"Better to sweep the floors of the Temple than to seek one's fame and gain outside of it."
This was a common saying in the martial arts system I trained under. It's possible we romanticized the life the old Shaolin monk in the 2nd Fukien Temple, and perhaps even took at face value more than we should stories of the lifestyle of Shaolin Priests sent out into the countryside; but I figure that the old legends must have an antecedent of truth to them. These stories and legends helped us to maintain the right attitude on the Temple, and to think about our training and our responsibilities with the right frame of mind. The legends and legacies, many of which have been since supported in both popular magazines and reputable journals about martial arts, helped us think about service to our students and community, about humility in the face of authority, the passion with which we should pursue our students' growth and the reverence one should show to the history and contribution of those who have come before you.

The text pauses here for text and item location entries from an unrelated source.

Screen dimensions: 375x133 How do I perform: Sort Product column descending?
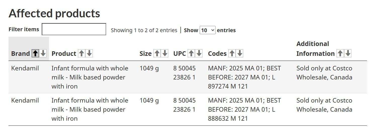(90, 53)
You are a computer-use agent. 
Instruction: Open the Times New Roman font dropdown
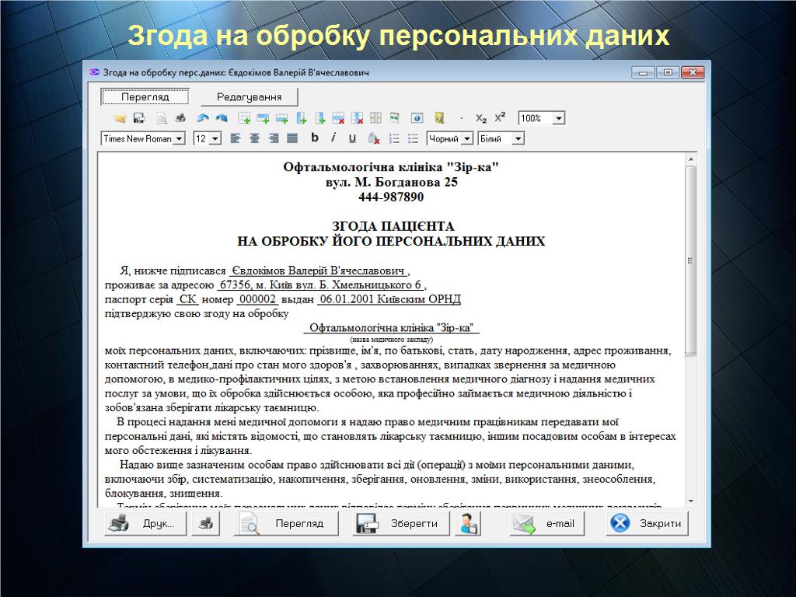(x=179, y=139)
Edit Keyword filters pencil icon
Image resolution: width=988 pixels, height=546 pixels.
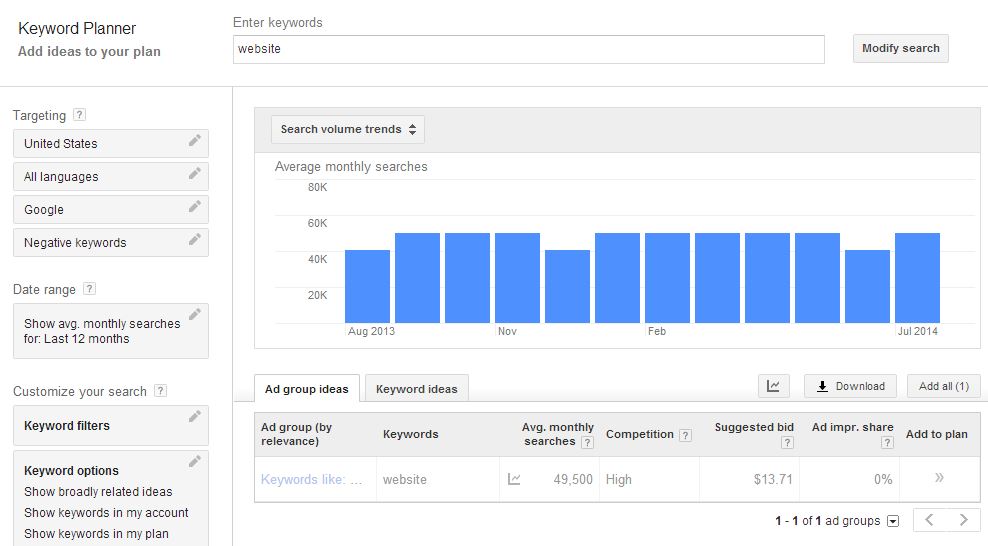coord(195,416)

In the Temple we started with a little "bow in" procedure that acknowledged both the past masters that had developed the Art and kept is alive throughout the ages, and also acknowledged Grand Master Simon for bringing it to us today. It was not necessarily declaring our Grand Master as superior to all other teachers in the world, but a martial artist is nothing without respect for his teacher. That respect remains with them throughout their training in the temple, and became part of their strength when they left the temple to go out and take justice and their teaching out into the world. As a result, the training lifestyle of the Shaolin priest maintains his ability to serve those around him, and keeps his skills honed for instruction as well. The priest has entered a life of service, continually training so that service does not dwindle from him.
The parallels to service in the Church are astounding. So much so that I have found that most of my old principles and ideals for serving and training in the Temple fit seamlessly with serving in the Church. When I don the vestments for a Sunday morning, it might as well be the flowing uniforms we trained in. When in the sanctuary, I have every instinct to bow when I enter or exit just like in the Temple. The Cross I carry seems well weighted like a kwan dao. Orthodoxy feels like loyalty to the "past masters." Apostolic succession of the Bishop seems reminiscent of the importance we gave to tracing the line of one's master, though a succession of masters, back to the early Temple, as a manner of claiming fidelity to the Art and the master's that have come before. I was once told that if I looked at the Church through the same lens that I looked at the Art, I'd be in a liturgical context - most likely Anglican. Well, indeed that is exactly where I am.
I considered all of this as I trained my old forms today in the backyard. In light of the clear comparisons that can be drawn, I could not help but think of my kung fu as a exercise of in service of the Church now. Each movement, every leap and strike seemed like practice for skills that Church puts to use for servicing the Lord and the community. Blurring the line between Art and Church even further, "kung fu" is often a euphemism for "excellent work." There's a "kung fu" of poetry, of architecture, of writing, of reviewing accounting statements or working on cars. Yes, there can be also a "kung fu" of liturgy and service in the Church. Thus, kung fu in my back yard now feels like a living analogy of my "kung fu" of church service. If I ever have the opportunity to teach kung fu in the church again, the combination will feel so very complete. The mixture of kung fu and church service is a joy, especially when I feel like one flows into the other without any effort at all.